# XFP: Quality Target-Oriented Adaptive Codebook Quantization and Sparse Outlier Separation Technology

> XFP is a dynamic weight quantizer that reverses the traditional workflow—allowing operators to specify a lower bound for reconstruction quality, while the system automatically determines codebook size, outlier budget, and layer packaging strategy, without the need for Hessian matrices, calibration data, or manual bit-width selection.

- 板块: [Openclaw Llm](https://www.zingnex.cn/en/forum/board/openclaw-llm)
- 发布时间: 2026-05-14T13:52:31.000Z
- 最近活动: 2026-05-15T02:52:32.577Z
- 热度: 138.0
- 关键词: LLM量化, 权重量化, 码本量化, 稀疏异常值, 自适应量化, 推理加速, MoE模型, 质量目标
- 页面链接: https://www.zingnex.cn/en/forum/thread/xfp-llm
- Canonical: https://www.zingnex.cn/forum/thread/xfp-llm
- Markdown 来源: floors_fallback

---

## [Introduction] XFP: Quality-Driven Adaptive LLM Quantization Technology

XFP is a quality target-oriented adaptive codebook quantization and sparse outlier separation technology. By reversing the traditional quantization workflow, operators specify a lower bound for reconstruction quality, and the system automatically determines codebook size, outlier budget, and layer packaging strategy—without Hessian matrices, calibration data, or manual bit-width selection—providing a more intuitive and reliable quantization solution for LLM deployment.
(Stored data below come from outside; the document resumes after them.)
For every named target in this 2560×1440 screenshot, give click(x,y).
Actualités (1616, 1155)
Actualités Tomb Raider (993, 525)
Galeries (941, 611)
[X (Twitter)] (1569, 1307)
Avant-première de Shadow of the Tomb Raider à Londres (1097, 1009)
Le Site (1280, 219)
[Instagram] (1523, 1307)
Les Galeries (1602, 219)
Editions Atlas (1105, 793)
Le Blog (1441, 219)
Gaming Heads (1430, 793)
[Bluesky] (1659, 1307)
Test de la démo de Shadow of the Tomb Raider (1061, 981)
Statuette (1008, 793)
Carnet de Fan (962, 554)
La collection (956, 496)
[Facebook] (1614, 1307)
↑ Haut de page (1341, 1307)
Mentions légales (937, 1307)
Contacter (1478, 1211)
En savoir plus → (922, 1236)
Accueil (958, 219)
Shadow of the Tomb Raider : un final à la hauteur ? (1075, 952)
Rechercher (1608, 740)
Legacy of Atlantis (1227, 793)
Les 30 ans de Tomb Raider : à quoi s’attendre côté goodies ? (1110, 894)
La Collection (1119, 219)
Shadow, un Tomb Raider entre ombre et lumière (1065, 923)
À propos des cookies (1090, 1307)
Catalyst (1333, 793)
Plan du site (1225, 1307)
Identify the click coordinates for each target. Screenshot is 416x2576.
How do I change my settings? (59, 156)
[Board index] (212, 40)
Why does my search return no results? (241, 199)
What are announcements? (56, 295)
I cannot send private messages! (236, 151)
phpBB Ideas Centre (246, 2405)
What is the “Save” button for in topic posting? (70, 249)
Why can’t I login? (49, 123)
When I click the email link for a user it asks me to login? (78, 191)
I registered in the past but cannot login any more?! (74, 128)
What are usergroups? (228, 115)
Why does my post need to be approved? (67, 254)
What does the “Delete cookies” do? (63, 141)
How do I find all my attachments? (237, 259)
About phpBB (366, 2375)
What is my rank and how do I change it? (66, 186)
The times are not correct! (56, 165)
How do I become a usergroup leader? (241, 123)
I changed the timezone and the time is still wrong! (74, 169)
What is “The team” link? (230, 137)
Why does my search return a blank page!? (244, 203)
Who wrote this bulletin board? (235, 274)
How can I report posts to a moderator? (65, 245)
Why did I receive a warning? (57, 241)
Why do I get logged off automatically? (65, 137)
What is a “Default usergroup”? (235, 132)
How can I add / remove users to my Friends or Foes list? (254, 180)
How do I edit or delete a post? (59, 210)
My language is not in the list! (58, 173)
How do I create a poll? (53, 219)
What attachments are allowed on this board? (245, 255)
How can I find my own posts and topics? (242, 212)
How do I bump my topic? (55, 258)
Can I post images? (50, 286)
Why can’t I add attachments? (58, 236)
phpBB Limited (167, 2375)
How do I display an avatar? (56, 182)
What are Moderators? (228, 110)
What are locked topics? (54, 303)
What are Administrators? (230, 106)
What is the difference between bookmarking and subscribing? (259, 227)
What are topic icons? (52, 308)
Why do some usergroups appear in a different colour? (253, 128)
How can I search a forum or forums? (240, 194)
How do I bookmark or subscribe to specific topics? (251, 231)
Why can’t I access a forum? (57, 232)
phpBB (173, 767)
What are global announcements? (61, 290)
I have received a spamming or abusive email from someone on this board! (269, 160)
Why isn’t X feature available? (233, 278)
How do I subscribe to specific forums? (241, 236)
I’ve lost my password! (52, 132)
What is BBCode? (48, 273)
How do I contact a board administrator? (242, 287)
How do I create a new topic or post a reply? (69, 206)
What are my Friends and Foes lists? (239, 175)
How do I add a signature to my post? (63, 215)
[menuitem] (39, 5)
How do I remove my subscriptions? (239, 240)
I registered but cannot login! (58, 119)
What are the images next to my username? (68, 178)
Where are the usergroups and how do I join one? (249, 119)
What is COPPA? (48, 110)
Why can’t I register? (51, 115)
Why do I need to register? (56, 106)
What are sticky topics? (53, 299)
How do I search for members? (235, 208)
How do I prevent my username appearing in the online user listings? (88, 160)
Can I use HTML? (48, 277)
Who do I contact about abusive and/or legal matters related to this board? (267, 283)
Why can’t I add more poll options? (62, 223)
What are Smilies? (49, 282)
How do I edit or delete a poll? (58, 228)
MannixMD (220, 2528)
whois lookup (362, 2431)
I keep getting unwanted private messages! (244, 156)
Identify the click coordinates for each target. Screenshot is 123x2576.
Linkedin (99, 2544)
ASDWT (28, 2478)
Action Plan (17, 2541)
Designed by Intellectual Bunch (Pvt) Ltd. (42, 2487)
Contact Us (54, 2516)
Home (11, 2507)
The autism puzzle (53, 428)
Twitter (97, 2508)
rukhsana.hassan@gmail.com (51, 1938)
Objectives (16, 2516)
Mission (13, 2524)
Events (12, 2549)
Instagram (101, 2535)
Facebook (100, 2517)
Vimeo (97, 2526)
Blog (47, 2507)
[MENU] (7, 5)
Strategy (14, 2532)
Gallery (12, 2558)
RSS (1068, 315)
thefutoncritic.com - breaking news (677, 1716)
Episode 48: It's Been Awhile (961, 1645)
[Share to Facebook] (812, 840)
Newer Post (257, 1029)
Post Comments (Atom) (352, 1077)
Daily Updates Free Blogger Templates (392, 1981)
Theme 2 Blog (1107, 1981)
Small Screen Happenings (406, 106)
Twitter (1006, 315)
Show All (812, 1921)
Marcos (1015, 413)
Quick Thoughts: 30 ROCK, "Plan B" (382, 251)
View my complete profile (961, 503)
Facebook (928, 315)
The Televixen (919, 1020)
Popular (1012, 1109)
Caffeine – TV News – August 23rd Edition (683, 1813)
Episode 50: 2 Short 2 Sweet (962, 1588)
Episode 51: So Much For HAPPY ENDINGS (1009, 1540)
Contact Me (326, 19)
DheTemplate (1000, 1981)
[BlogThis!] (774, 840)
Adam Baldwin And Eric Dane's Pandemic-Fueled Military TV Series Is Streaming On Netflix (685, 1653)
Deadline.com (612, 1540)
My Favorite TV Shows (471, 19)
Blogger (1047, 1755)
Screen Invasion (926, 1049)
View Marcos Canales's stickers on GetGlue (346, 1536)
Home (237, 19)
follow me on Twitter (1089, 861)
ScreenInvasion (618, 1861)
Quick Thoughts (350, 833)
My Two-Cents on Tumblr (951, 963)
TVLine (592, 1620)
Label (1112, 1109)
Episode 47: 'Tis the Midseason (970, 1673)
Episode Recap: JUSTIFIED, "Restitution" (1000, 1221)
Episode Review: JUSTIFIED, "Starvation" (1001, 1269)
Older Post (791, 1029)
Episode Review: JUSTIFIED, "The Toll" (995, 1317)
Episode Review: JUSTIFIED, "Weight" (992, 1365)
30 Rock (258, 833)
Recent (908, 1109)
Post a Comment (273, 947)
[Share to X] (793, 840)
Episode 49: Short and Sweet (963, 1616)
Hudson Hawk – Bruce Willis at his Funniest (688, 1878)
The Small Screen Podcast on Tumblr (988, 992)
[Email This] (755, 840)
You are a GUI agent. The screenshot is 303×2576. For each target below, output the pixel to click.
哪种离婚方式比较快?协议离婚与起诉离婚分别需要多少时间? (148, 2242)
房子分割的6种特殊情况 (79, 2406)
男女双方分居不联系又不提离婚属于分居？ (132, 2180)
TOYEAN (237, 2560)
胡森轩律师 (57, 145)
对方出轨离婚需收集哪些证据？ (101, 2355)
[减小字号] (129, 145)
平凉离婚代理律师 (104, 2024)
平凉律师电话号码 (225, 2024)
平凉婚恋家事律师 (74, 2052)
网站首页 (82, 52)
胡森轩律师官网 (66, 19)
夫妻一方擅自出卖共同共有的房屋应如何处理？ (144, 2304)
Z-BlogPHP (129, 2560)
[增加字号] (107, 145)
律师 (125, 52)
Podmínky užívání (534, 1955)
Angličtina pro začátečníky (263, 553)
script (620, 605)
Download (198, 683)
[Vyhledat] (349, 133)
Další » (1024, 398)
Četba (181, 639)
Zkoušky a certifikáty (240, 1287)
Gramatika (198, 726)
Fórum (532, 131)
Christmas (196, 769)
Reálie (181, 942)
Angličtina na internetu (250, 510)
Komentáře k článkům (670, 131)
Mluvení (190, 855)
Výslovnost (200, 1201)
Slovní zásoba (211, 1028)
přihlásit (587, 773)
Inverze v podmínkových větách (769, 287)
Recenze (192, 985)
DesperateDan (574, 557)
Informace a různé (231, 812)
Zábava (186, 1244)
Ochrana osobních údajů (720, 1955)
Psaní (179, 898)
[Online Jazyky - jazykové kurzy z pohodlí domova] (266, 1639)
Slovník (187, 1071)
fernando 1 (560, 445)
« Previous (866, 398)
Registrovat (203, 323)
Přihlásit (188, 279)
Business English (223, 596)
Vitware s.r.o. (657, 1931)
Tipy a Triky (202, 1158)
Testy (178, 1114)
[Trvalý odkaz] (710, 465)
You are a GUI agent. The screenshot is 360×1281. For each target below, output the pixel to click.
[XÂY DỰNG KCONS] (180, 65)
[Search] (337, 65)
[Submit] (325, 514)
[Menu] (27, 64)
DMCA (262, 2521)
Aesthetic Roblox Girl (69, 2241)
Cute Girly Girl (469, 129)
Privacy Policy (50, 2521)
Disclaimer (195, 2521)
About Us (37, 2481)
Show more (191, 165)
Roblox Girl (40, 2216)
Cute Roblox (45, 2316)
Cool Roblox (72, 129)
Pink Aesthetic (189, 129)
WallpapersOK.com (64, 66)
## Background: Traditional Dilemmas in LLM Quantization

Large Language Models (LLMs) face memory and computational challenges in inference deployment. Quantization is a key optimization technique, but traditional methods have the following limitations:
- Require Hessian matrices: Dependent on second-order information, leading to high computational costs
- Dependent on calibration data: Need representative datasets to search for quantization parameters
- Manual bit-width selection: Operators must manually select bit-widths for different layers
- Fixed configurations: Cannot adaptively adjust based on model characteristics

## Core Innovations of XFP: Quality-Driven Workflow Reversal and Layered Objectives

### Reverse Traditional Workflow
**Traditional Method**: Operator selects bit-width → System performs quantization → Accept result
**XFP Method**: Operator specifies quality lower bound → System automatically determines configuration → Ensure quality

### Layered Quality Objective Definition
XFP uses per-channel cosine similarity as the quality metric and sets two types of lower bounds:
1. Strict lower bound: For attention layers and shared experts
2. Loose lower bound: For MoE routing experts
This reflects the sensitivity differences of different components to model performance

## Technical Implementation of XFP: Weight Decomposition and Storage Modes

### Weight Decomposition
Each weight matrix is split into two parts:
- **Sparse FP16 outlier residuals**: Capture key outlier weights, stored in full precision; sparse representation reduces overhead
- **Dense sub-byte index tensor**: Points to learned codebooks, achieving high compression ratios

### Storage Modes
- **V2 mode**: Per-channel Lloyd quantization, with each layer independently optimizing codebooks
- **V2a mode**: Each layer shares a library of 32 codebooks, further reducing storage

### H-Process Memory Adaptation
For models that cannot fit into target memory, iteratively adjust the cosine threshold to ensure the model just fits into memory while maintaining reasonable output. Constraints include operator threshold, OOM boundary, and garbage generation boundary

## Experimental Results: Dual Verification of Performance and Efficiency

### Qwen3.5-122B-A10B Performance
- Inference speed: 138 tok/s for single-stream decoding, 49% faster than Marlin INT4 (TP=1)
- Accuracy: 94.49% exact match on GSM8K (3 seeds, 3957 samples)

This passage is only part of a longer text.